◆ Exercise
Gather every line below that contains the word "located".

◆ Data section
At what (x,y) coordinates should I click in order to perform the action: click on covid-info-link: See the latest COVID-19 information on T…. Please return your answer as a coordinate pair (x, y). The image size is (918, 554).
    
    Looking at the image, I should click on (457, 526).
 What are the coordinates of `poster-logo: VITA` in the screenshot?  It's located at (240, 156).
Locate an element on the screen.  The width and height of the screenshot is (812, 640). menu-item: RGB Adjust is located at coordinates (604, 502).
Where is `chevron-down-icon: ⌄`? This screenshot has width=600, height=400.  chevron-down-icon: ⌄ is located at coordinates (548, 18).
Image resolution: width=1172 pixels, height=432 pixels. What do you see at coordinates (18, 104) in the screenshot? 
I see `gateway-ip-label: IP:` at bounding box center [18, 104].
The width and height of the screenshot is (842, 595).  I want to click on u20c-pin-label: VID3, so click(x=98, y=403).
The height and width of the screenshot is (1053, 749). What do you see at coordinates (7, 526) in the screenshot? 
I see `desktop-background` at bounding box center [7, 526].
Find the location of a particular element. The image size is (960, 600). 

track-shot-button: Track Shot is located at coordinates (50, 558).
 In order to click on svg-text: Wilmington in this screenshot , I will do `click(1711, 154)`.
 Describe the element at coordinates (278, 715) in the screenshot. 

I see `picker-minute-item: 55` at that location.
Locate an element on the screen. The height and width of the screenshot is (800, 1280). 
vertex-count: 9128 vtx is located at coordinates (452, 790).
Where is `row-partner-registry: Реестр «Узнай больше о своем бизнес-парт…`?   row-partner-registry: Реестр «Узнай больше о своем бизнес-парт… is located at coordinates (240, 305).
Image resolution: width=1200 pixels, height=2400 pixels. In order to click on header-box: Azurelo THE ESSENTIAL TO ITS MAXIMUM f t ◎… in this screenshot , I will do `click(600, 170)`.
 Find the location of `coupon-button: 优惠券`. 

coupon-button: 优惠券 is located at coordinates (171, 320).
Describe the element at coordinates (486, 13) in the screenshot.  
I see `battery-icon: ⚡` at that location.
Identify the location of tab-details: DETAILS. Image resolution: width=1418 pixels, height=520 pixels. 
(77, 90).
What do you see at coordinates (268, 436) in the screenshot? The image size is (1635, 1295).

◆ Answer to the problem
 What are the coordinates of `poster-logo: VITA` in the screenshot?  It's located at (240, 156).
Locate an element on the screen.  The width and height of the screenshot is (812, 640). menu-item: RGB Adjust is located at coordinates (604, 502).
Where is `chevron-down-icon: ⌄`? This screenshot has width=600, height=400.  chevron-down-icon: ⌄ is located at coordinates (548, 18).
track-shot-button: Track Shot is located at coordinates (50, 558).
vertex-count: 9128 vtx is located at coordinates (452, 790).
Where is `row-partner-registry: Реестр «Узнай больше о своем бизнес-парт…`?   row-partner-registry: Реестр «Узнай больше о своем бизнес-парт… is located at coordinates (240, 305).
coupon-button: 优惠券 is located at coordinates (171, 320).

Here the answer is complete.